Java Math ceilDivExact() Method

The Math.ceilDivExact() method in Java is used to perform division and return the smallest (closest to negative infinity) value that is greater than or equal to the algebraic quotient. If the result overflows the range of the type, an ArithmeticException is thrown. 

Table of Contents

  1. Introduction
  2. ceilDivExact() Method Syntax
  3. Overloaded ceilDivExact() Methods
  4. Examples
    • ceilDivExact(int x, int y)
    • ceilDivExact(long x, long y)
  5. Real-World Use Case
  6. Conclusion

Introduction

The Math.ceilDivExact() method provides a way to perform division and ensure that the result is rounded up to the nearest integer value, with an overflow check. This is useful in scenarios where you need to divide two numbers and ensure that the result is always rounded up, and any overflow is detected and handled.
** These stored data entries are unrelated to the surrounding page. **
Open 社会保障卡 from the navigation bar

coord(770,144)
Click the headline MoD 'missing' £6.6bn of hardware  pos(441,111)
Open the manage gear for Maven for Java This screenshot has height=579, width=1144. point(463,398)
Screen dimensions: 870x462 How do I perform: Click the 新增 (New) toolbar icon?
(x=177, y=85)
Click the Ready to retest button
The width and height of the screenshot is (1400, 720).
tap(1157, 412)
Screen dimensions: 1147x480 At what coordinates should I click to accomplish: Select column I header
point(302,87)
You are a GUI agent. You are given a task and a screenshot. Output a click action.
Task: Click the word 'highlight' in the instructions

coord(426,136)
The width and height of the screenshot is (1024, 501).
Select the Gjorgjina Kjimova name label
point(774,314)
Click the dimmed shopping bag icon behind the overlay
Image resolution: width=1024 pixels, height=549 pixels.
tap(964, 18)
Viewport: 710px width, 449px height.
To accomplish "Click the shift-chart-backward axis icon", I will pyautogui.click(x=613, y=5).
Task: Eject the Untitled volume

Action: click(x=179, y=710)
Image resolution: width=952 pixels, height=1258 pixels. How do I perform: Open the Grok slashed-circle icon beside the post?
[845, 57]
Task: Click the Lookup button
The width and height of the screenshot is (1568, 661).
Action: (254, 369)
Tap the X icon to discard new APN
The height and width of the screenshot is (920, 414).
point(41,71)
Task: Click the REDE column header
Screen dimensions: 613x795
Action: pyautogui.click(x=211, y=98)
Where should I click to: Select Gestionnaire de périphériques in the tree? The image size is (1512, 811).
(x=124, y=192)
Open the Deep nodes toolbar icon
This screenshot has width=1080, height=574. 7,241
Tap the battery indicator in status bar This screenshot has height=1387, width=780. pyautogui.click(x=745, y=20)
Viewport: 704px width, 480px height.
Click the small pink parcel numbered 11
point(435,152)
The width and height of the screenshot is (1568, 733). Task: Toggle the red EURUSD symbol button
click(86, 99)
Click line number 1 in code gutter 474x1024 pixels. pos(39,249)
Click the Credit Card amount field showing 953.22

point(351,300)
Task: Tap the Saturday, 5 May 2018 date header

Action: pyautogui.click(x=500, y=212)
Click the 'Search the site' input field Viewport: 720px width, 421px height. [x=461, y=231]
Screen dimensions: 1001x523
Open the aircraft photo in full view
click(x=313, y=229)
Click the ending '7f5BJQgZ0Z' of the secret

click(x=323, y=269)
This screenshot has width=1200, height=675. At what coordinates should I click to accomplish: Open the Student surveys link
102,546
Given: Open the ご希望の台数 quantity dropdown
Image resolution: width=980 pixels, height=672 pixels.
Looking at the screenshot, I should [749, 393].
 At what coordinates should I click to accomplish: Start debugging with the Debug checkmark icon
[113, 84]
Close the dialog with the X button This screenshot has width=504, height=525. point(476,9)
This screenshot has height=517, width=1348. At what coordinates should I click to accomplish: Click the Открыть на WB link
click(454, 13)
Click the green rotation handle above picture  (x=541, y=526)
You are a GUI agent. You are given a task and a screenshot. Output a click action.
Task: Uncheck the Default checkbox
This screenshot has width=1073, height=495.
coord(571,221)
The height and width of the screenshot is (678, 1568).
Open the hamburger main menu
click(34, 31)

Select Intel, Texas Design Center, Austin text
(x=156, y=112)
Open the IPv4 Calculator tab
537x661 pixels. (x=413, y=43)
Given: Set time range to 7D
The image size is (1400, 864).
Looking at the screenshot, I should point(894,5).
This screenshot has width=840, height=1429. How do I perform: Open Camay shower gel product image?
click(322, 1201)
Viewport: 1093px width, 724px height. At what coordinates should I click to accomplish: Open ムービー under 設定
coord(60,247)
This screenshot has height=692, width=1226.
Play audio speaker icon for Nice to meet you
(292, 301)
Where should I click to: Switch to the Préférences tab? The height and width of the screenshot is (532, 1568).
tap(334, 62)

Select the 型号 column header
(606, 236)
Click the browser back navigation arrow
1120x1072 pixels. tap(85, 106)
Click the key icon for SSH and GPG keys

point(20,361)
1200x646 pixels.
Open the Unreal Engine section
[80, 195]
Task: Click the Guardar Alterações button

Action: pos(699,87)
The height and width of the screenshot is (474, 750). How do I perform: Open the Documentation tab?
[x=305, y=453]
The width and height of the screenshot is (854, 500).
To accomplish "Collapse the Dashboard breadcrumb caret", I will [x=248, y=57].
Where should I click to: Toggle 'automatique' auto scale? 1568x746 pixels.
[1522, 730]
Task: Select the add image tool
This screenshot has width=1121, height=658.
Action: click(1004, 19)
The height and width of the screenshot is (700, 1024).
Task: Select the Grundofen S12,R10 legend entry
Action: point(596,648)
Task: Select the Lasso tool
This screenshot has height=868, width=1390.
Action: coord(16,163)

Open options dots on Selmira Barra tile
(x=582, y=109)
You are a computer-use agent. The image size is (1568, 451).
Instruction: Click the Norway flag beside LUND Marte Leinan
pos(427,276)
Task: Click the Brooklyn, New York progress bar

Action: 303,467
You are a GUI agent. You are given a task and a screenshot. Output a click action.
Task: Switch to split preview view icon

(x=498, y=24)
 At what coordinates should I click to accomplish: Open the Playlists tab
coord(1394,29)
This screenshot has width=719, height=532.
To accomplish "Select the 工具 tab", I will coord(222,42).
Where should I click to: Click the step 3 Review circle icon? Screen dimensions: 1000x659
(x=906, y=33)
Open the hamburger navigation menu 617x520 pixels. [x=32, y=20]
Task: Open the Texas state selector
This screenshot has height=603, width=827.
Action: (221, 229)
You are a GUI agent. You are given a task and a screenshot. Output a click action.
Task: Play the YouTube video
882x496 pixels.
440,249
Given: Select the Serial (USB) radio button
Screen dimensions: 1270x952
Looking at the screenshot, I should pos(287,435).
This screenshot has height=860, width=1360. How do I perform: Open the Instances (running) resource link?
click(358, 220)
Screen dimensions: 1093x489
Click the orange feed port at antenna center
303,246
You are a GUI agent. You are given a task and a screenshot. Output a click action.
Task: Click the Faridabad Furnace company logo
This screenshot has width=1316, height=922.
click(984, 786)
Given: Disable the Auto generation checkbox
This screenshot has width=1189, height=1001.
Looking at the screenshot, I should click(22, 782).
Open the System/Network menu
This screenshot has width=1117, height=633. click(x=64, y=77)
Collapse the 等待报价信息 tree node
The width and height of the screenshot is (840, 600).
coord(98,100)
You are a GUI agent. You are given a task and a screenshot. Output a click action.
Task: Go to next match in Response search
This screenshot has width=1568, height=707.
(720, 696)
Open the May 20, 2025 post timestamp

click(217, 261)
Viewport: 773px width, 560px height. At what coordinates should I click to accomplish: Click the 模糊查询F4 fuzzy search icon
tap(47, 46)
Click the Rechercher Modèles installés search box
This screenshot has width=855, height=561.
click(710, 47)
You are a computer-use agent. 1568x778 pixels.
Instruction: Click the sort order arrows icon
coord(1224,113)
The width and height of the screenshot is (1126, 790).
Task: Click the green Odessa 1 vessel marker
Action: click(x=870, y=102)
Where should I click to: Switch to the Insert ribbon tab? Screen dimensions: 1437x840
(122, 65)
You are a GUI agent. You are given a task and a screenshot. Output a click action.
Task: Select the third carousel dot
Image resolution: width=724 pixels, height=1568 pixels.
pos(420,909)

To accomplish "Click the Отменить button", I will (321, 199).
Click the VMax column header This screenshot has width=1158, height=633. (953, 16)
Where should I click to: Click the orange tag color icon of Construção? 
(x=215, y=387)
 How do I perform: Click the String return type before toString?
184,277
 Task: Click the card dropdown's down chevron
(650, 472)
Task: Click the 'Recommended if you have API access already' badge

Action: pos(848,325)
ceilDivExact() Method Syntax

The syntax for the ceilDivExact() method varies depending on the types of the arguments:

ceilDivExact(int x, int y)

public static int ceilDivExact(int x, int y)

ceilDivExact(long x, long y)

public static long ceilDivExact(long x, long y)

Parameters:

  • x: The dividend.
  • y: The divisor.

Returns:

  • The smallest value that is greater than or equal to the algebraic quotient.

Throws:

  • ArithmeticException if the divisor y is zero or if the result overflows the positive range of the type.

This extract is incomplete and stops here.